Elasticsearch- highlighting on both “.keyword” and text fields


(Nikesh) #1

I am finding issues with highlighting when searching on fields using its complete data.I have used custom analyzers and each field is stored as text and keyword.
I am using whitespace as search analyzer.
My custom analyzer is:

 "analysis": {
                    "filter": {
                        "indexFilter": {
                            "type": "pattern_capture",
                            "preserve_original": "true",
                            "patterns": [
                                "([@,$,%,&,!,.,#,^,*]+)",
                                "([\\w,.]+)",
                                "([\\w,@]+)",
                                "([-]+)",
                                "(\\w+)"
                            ]
                        }
                    },
                    "analyzer": {
                        "indexAnalyzer": {
                            "filter": [
                                "indexFilter",
                                "lowercase"
                            ],
                            "tokenizer": "whitespace"
                        },
                        "searchAnalyzer": {
                            "filter": [
                                "lowercase"
                            ],
                            "tokenizer": "whitespace"
                        }
                    }

My mapping file is :

          "field": {
                "type": "text",
                "term_vector": "with_positions_offsets",
                "fields": {
                    "keyword": {
                        "type": "keyword",
                        "ignore_above": 256
                    }
                },
                "analyzer": "indexAnalyzer",
                "search_analyzer": "searchAnalyzer"
            }

My query is :

{"from" : 0, "size" : 24, "query": {
    "bool": {"should": [{
          "multi_match": {
            "query":"monkey business",
            "type":"phrase",
            "slop":"2",
            "fields":[]
}}],"minimum_should_match":1}},  "highlight": {
        "type" : "unified",
        "fields": {
            "*": {}
        }
    }}

my highlight results are :

"highlight": {
                    "field.keyword": [
                        "<em>monkey business</em>"
                    ],
                    "field": [
                        "<em>monkey</em> <em>business</em>"
                    ]
                }

(Nikesh) #2

@elastic


(Edoardo) #3

Yes, the problem is the slop param in phrase match. I've notice the same result. I think that the analyzer in this case work ad an phrase + an match query with some param.


(Nikesh) #4

Could you please elaborate? How do i over come this issue?


(Jaspreet Singh) #5

What you are seeing in highlight.field is exactly the same outcome as a "match_phrase" query on "field" field, type text.
And what you are seeing in highlight.field.keyword is exactly the same as "match_phrase" on "field.keyword", of type keyword. (for keyword fields, match and match_phrase behave identically, as these aren't analyzed).

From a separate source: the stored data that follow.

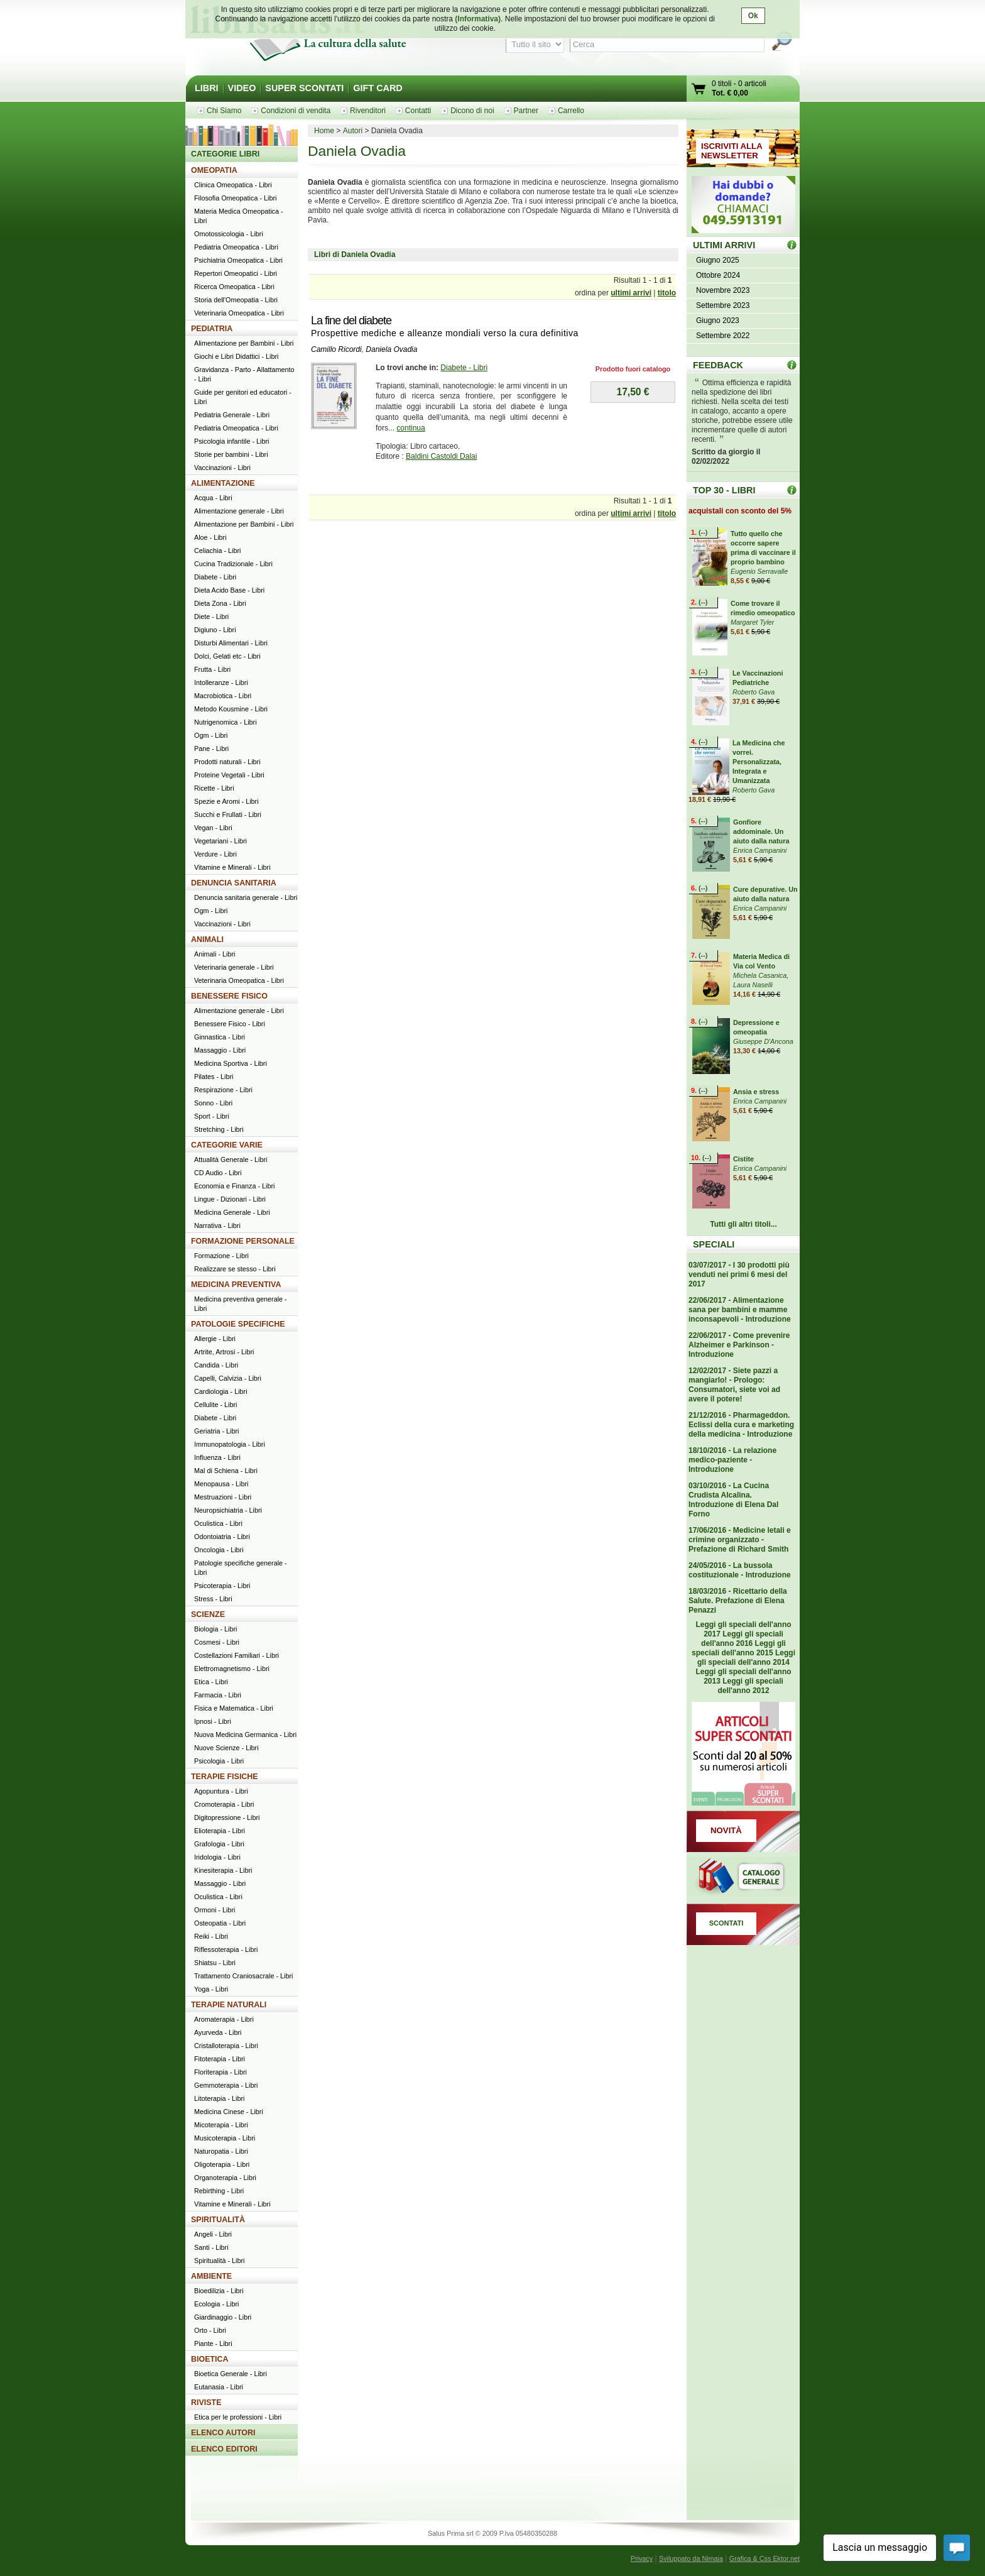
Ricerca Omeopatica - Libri (234, 286)
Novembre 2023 (722, 290)
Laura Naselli (753, 985)
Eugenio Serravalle (759, 571)
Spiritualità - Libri (219, 2260)
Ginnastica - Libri (219, 1037)
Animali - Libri (214, 954)
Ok (753, 15)
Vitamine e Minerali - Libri (232, 867)
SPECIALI (713, 1244)
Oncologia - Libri (219, 1550)
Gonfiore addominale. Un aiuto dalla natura (761, 831)
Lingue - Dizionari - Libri (230, 1199)
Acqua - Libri (213, 497)
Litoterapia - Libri (219, 2098)
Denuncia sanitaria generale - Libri (245, 897)
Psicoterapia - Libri (222, 1585)
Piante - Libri (213, 2343)
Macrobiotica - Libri (222, 695)
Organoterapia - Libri (225, 2177)
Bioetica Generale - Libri (230, 2373)
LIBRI (207, 88)
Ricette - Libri (214, 788)
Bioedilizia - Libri (219, 2290)
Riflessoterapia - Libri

What really happens in match_phrase or a multi_match with type "phrase" is, query will find (and highlight) all search tokens that occur together. (for slop it is a touch different but concepts apply similarly and lets keep this simple).
So for text type, your search string "monkey business" translates into 2 separate tokens, "monkey" and "business".
Now your query finds all documents that has both of these together. That is exactly what you see in highlights - tokens "monkey" and "business" highlighted together, but in same "em" tag since they are separate tokens.
For keyword field, there is no analysis phase. So your search string is the exact same as search tokens, "monkey business". Any query (not just phrase) on keyword will try and find exact same search strings (include same case) and highlight them under same "em" tags.
Hope this helps. This may not be technically most accurate but explains what may be happening.


(Nikesh) #6

Thanks for your response.
The same issue persists even when "type": "phrase" is removed as well.

 {"from" : 0, "size" : 24, "query": {
        "bool": {"should": [{
              "multi_match": {
                "query":"monkey business",
                        "fields":[]
    }}],"minimum_should_match":1}},  "highlight": {
            "type" : "unified",
            "fields": {
                "*": {}
            }
        }}